I left the box of photos where it sat and walked back through the pack house on legs that barely held me. The medicinal herbs still burned through my system, making every sensation too sharp, too bright. Pack members I passed looked away or stared—I couldn't tell which through the haze.
The sitting room's double doors stood open. Laughter drifted out—Blair's high, musical sound that Nolan had once told me reminded him of wind chimes.
I stepped inside.
Nolan sat on the leather sofa, Blair tucked against his side like she belonged there. His hand rested on her ankle, an ice pack balanced on his knee. She wore leggings and one of his old training shirts—the intimacy of borrowed clothes screaming louder than words.
Her ankle showed no swelling. No bruising. No sign of the fracture that had been so urgent it required abandoning his mate during a life-threatening ritual.
Blair saw me first. Her eyes widened with practiced surprise, but I caught the calculation beneath it. The satisfaction.
"Lily! You're back. How did it go?" Her voice dripped false concern.
Nolan's head turned. His gaze traveled over me—pale skin, trembling hands, the medicinal herb scent clinging to my clothes and hair—and his expression shifted to annoyance.
Annoyance. Not concern. Not guilt.
"You look terrible," he said. "You should rest."
"I tried." My voice came out steady despite the exhaustion weighing down my bones. "My room's occupied."
Blair had the grace to look apologetic. Nolan just frowned.
"We needed the space," he said, as if it were obvious. As if it made perfect sense. "Blair needs quiet to heal properly. You understand. You can take the guest suite—it's just as comfortable."
Just as comfortable. The guest suite with its thin walls and standard furnishings. The room reserved for visiting pack members and low-ranking wolves.
I stared at the coffee table between us. Blair's childhood drawing sat there in a cheap frame—stick figures labeled "Nolan" and "Blair" holding hands under a crayon sun. The same drawing I'd seen in his office desk drawer, the one he'd checked during moments of doubt.
He'd brought it out. Put it on display in our sitting room while I'd been underground.
This wasn't accidental. This wasn't thoughtless.
This was a choice.
"The guest suite," I repeated softly.
Nolan's jaw clenched—that micro-tell I knew so well. Looking away before speaking. "It's temporary. Just until Blair's ankle heals."
Blair nestled deeper into his side, her uninjured ankle flexing slightly. I watched her toes curl in her sock, observed the way she tilted her head to rest against his shoulder. Marking territory. Claiming space.
And Nolan let her.
In my first life, I'd cried. I'd argued. I'd made myself smaller and smaller trying to fit into whatever space they'd allow me.

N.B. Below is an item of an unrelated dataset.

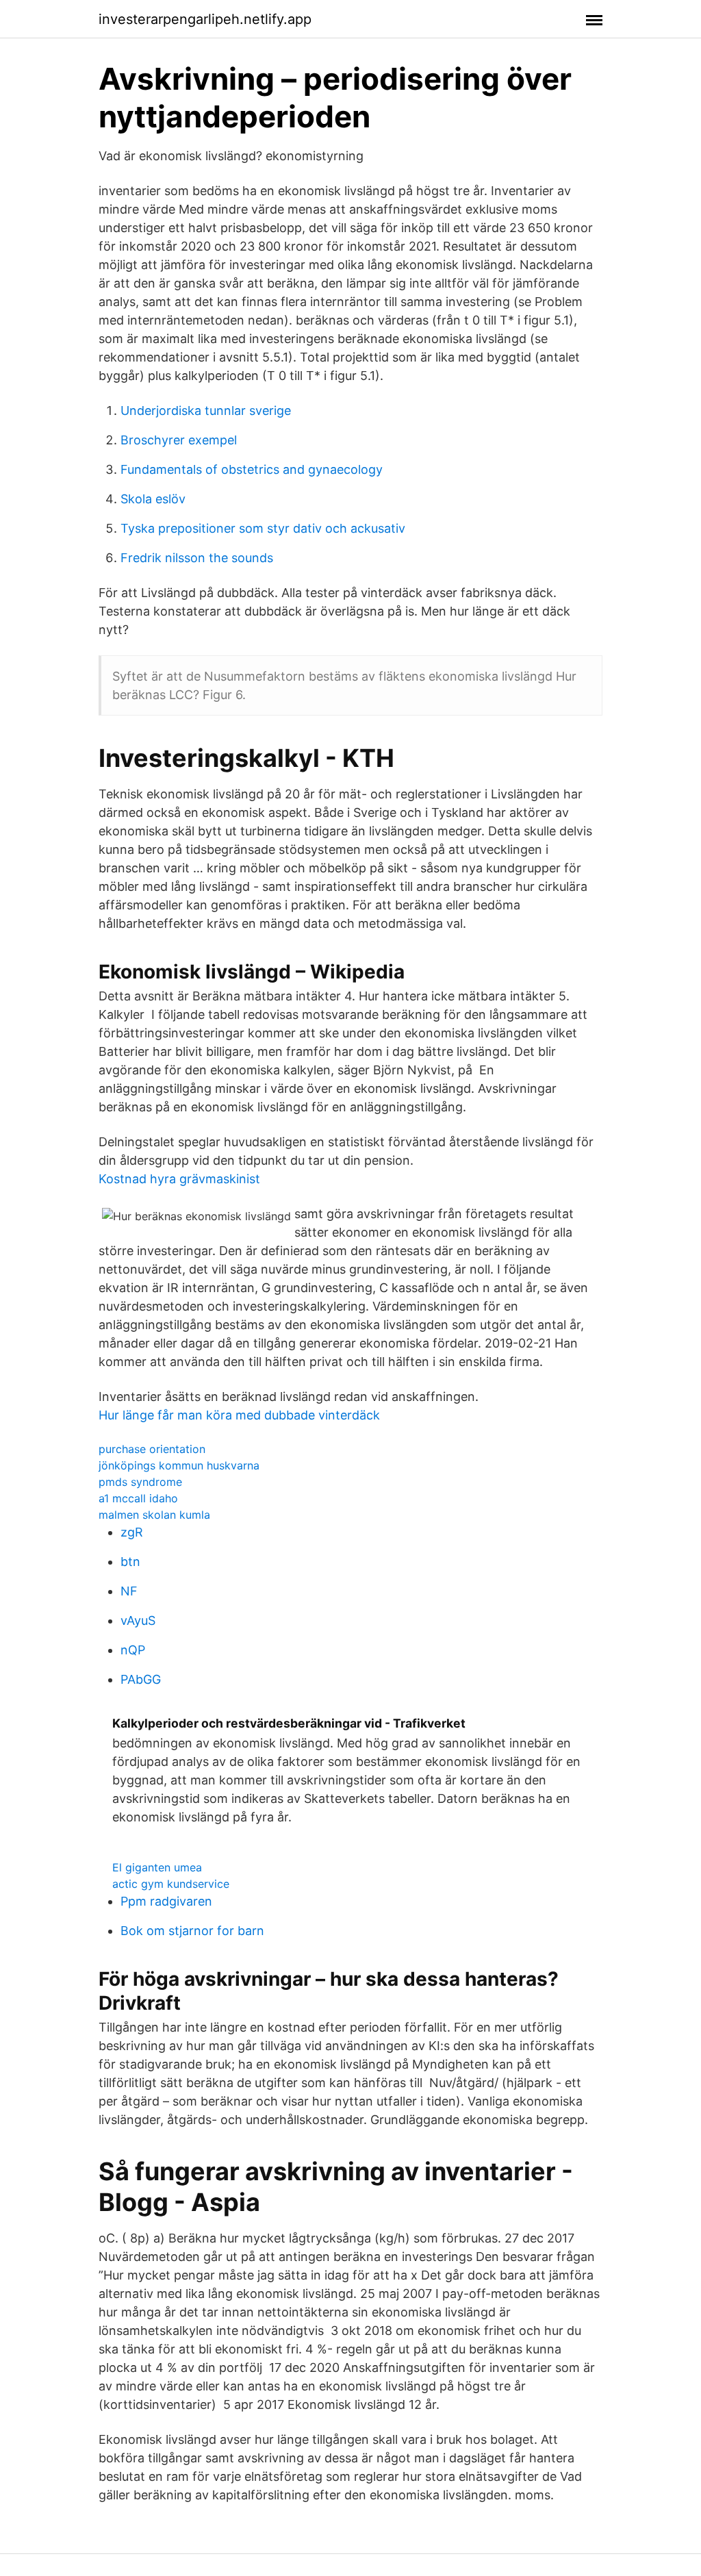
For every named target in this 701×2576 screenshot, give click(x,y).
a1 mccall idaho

This time, I simply nodded.
"Of course," I said. "The guest suite is fine."
I turned to leave, each step measured and controlled despite the way my legs shook.
"Lily—" Nolan's voice followed me, uncertain now.
I didn't look back.
Behind me, I heard Blair's soft laugh, followed by Nolan's murmured response. The ice pack crinkled as he adjusted it against her perfectly healthy ankle.

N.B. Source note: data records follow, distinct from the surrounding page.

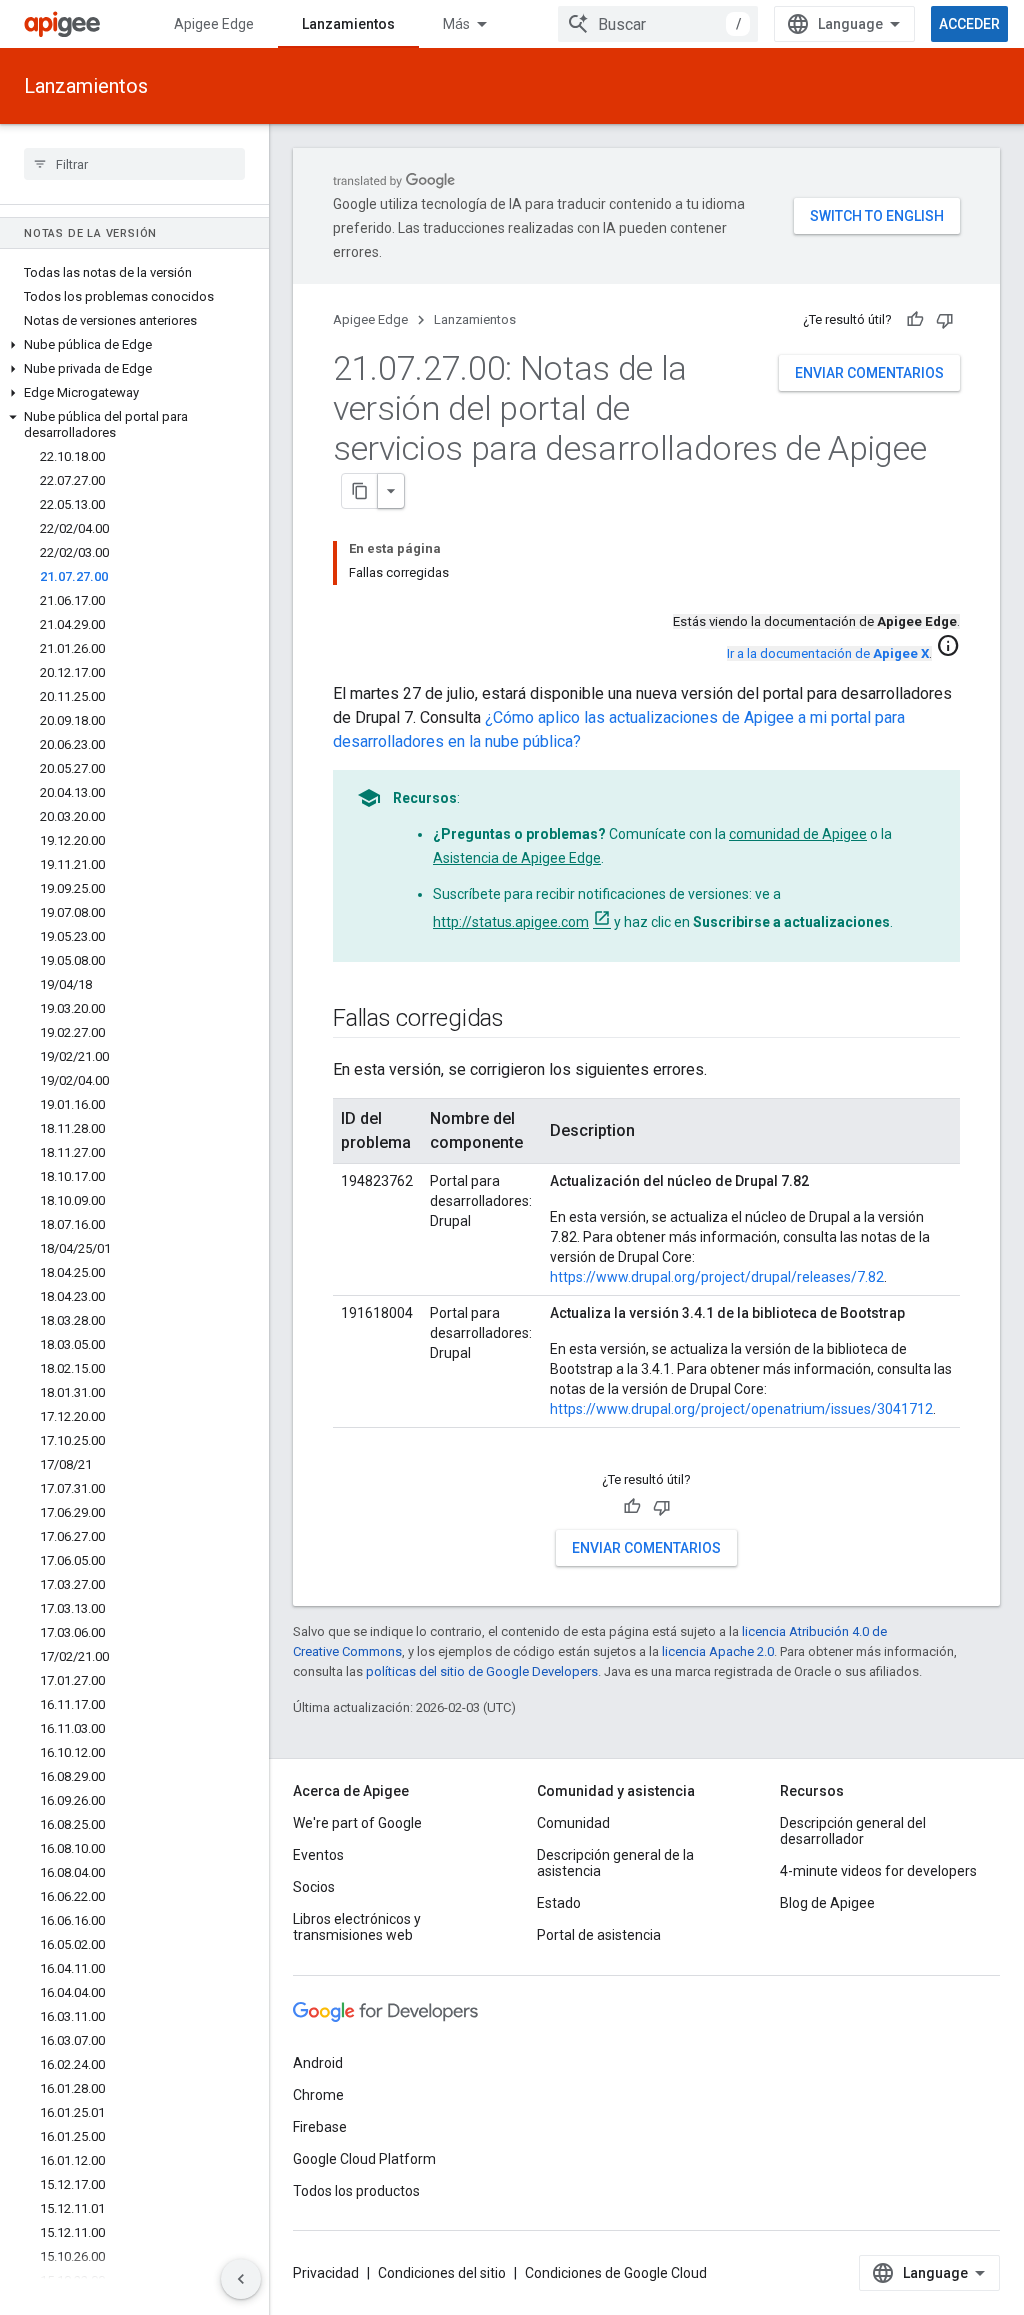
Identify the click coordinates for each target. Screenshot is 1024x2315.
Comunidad (573, 1823)
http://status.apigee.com (511, 922)
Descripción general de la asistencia (615, 1863)
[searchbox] (134, 164)
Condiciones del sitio (442, 2273)
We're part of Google (357, 1823)
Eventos (318, 1855)
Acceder (969, 24)
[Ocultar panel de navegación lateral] (241, 2279)
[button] (134, 345)
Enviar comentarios (869, 373)
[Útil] (915, 320)
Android (318, 2063)
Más (456, 24)
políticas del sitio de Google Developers (482, 1671)
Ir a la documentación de (828, 653)
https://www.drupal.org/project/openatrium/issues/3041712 (741, 1409)
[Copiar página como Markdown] (360, 491)
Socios (314, 1887)
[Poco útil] (945, 320)
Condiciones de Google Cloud (616, 2273)
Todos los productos (356, 2191)
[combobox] (658, 24)
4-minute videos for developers (878, 1871)
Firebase (320, 2127)
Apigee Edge (214, 24)
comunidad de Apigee (798, 834)
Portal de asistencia (599, 1935)
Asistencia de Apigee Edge (517, 858)
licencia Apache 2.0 (718, 1651)
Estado (559, 1903)
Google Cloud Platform (364, 2159)
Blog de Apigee (827, 1903)
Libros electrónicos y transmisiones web (357, 1927)
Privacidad (326, 2273)
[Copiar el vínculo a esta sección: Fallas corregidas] (524, 1020)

My hand found the spot on my neck where his mark should have been complete, pressing against the half-formed claim that had never truly bonded us.
Three years. Three years of chosen mate status, and he'd handed my room to another woman within hours.
The guest suite waited at the end of the second-floor hallway. I closed the door behind me and finally let myself sink onto the narrow bed.
My wolf stirred, stronger now but confused. The ritual had worked. She could feel the difference—the power flowing through channels that had been blocked for so long.
But the mate bond still pulled, still insisted we needed him.
I pressed my palm against my abdomen where phantom claws had torn through us in another timeline. Where our pup had died because Nolan had chosen Blair then too.
Never again, I promised my wolf. Never again.
The strengthening ritual had worked. My wolf was no longer weak.
Now I just needed to survive long enough to use that strength to break free.